だからこそ、今、自分の中でどのような変化が起こっているのかをきちんと感じ取り、効果的に身につけていくことが、明日起こる新しい出来事にチャレンジするために大切だと思っています。私は、このことを「学ぶことは変わること」という信条にして、いつもふり返ることを忘れないようにしています。
「自ら考えて、動き出す」職員をどう増やしていくのか
例えば、毎日のように景気後退のニュースが飛び交っています。暗い話題ではあるものの、その反応のスピードは以前と比べて飛躍的に速くなっているように感じられます。80年前の世界恐慌、円高不況、バブル崩壊などの教訓や、ITの進化、ビジネスのグローバル化、雇用形態の多様化など、様々な時代に対応した経験が、この新しい危機を乗り越えようとする反応の速さにつながっているのではないでしょうか。対策の中身(コンテンツ)の良し悪しを語る前に、この対応力(プロセス)の進化に目を向けてみると、困難を乗り越える力が湧いてきそうです。

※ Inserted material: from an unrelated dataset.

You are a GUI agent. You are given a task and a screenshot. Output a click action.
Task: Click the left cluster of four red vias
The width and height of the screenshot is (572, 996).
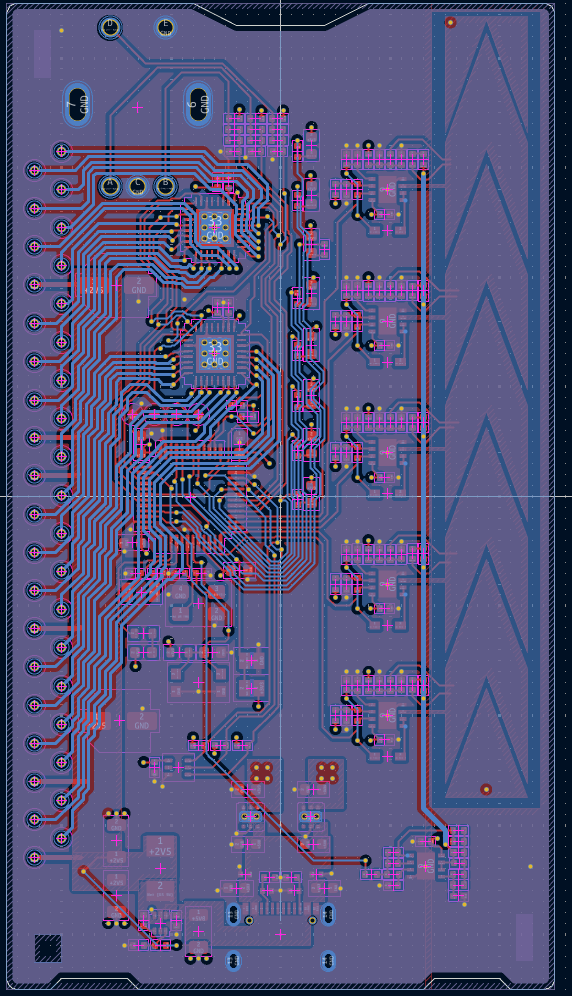[262, 772]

自治体においても、企業の法人税収の減少を見込んで、いち早く予算の見直しを進める動きが出ています。私たちが支援しているある行政組織では、目先の財政問題を処理するだけではなく、このピンチをきっかけに、政策を優先づけてとらえる戦略思考を高めようと、経営幹部が戦略オフサイトミーティングを始めることになりました。この動きは、自治体改革や行政改革が、制度やシステムなどハードの仕組みを構築する段階から、ハードを有効に使いこなしていく体質を強化する段階に進化していることを表しています。
拙著『どうすれば役所は変われるのか』に、下記のような問いかけをしています。
「あなたの自治体に改革は必要ですか」
「あなたの役所では改革をやっていますか」
「あなたは改革をどれぐらいやっていますか」
まさにこれからは、組織レベルの改革から、「自ら考えて、動き出す」職員をどう増やしていくのか、職員レベルの改革に軸足が移ろうとしているのだと言えるでしょう。今年をふり返りながら、上記の問いかけを自組織に、そして自分自身にしてみてもいいかもしれません。
しかし、自分一人ではなかなか「変わる」ことは難しいものです。
「今どんな状態にあるのか」「何を目指して変わるのか」「何から変えていけばいいのか」、これらの解を見出していくためには、一緒に語り合い、困り、考えて、力を合わせていく仲間が必要です。
私たちスコラ・コンサルトのメンバーも、全国で改革への想いをもつ皆さまの仲間であり、また、その職員の方々に支えていただいていることに感謝しながら日々の支援活動をしています。
来る新しい年も、皆さまと一緒に考え、仲間を増やし、改革や改善の実践に向けて、新たなチャレンジをしたいと思っています。
来年もどうぞよろしくお願いいたします。